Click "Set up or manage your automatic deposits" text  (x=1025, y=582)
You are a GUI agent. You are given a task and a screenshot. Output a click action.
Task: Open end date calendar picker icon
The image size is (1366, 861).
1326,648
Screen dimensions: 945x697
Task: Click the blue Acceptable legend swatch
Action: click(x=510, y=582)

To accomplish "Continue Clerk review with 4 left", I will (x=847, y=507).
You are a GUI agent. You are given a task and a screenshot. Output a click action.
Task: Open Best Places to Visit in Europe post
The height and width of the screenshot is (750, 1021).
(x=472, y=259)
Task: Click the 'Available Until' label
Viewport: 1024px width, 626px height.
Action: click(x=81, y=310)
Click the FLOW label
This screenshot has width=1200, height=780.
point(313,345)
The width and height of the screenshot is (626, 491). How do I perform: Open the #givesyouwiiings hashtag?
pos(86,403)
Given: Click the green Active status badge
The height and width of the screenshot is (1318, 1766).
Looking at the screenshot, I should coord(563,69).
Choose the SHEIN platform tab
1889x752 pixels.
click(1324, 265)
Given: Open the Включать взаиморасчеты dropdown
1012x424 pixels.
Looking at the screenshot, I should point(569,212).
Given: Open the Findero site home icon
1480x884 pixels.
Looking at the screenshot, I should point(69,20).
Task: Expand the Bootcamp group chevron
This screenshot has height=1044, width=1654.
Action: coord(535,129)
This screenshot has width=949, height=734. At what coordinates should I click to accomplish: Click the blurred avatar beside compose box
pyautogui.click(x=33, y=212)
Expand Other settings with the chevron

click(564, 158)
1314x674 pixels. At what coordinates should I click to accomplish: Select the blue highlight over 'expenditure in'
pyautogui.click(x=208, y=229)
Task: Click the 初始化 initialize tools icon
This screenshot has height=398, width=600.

================================

Write out exactly the lines between the start of the entries and the line containing "Task: Click the 'Available Until' label", including that line and the first one.

> TASK ANSWER
Click "Set up or manage your automatic deposits" text  (x=1025, y=582)
You are a GUI agent. You are given a task and a screenshot. Output a click action.
Task: Open end date calendar picker icon
The image size is (1366, 861).
1326,648
Screen dimensions: 945x697
Task: Click the blue Acceptable legend swatch
Action: click(x=510, y=582)

To accomplish "Continue Clerk review with 4 left", I will (x=847, y=507).
You are a GUI agent. You are given a task and a screenshot. Output a click action.
Task: Open Best Places to Visit in Europe post
The height and width of the screenshot is (750, 1021).
(x=472, y=259)
Task: Click the 'Available Until' label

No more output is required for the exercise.